# [WHAT IS NEEDED]
Would you retype, word for word, the line with "Where should I click to: Click the PLUG" and every line after it through the end of the records below?
= = = =
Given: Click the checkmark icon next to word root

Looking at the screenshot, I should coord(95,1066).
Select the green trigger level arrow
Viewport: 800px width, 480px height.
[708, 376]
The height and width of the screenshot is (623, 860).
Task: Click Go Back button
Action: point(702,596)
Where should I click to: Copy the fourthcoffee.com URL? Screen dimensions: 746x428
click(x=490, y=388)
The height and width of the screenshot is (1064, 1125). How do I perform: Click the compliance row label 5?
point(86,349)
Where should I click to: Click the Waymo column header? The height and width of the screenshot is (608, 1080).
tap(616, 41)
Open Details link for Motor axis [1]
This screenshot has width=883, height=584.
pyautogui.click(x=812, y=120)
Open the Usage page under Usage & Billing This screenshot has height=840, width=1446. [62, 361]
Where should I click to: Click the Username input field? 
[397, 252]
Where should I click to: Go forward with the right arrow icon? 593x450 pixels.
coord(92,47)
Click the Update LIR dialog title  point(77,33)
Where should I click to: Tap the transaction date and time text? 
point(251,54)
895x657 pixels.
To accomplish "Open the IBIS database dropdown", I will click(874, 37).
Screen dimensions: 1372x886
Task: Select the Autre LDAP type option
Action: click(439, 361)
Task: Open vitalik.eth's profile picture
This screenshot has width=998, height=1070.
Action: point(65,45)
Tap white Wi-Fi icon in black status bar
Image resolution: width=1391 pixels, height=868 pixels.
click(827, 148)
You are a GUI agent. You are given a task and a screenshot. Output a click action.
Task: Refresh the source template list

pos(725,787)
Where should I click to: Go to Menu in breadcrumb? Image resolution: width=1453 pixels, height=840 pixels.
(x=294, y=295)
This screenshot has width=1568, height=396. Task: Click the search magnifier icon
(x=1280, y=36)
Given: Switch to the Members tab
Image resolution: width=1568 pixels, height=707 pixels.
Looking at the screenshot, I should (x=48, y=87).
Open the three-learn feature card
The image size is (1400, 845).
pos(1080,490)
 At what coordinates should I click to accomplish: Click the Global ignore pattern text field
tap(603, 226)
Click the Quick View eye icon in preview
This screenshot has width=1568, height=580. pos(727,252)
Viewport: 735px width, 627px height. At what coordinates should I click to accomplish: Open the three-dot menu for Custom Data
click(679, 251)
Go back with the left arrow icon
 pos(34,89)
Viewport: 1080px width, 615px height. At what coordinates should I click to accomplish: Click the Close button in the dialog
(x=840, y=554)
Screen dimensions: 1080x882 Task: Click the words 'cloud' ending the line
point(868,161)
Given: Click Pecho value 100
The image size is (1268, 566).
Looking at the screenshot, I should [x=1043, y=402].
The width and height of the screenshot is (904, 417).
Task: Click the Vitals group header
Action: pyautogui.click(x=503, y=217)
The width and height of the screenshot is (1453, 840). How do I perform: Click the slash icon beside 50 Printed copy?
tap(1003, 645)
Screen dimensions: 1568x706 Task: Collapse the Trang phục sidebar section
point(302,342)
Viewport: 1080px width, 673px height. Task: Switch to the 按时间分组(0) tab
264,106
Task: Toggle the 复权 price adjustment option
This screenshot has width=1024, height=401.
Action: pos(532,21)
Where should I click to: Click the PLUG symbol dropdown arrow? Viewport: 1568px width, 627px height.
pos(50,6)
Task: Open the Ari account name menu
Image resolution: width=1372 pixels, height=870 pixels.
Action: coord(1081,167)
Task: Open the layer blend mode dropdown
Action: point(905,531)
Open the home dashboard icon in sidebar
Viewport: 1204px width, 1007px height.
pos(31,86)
= = = =
# [YOUR SOLUTION]
Where should I click to: Click the PLUG symbol dropdown arrow? Viewport: 1568px width, 627px height.
pos(50,6)
Task: Open the Ari account name menu
Image resolution: width=1372 pixels, height=870 pixels.
Action: coord(1081,167)
Task: Open the layer blend mode dropdown
Action: point(905,531)
Open the home dashboard icon in sidebar
Viewport: 1204px width, 1007px height.
pos(31,86)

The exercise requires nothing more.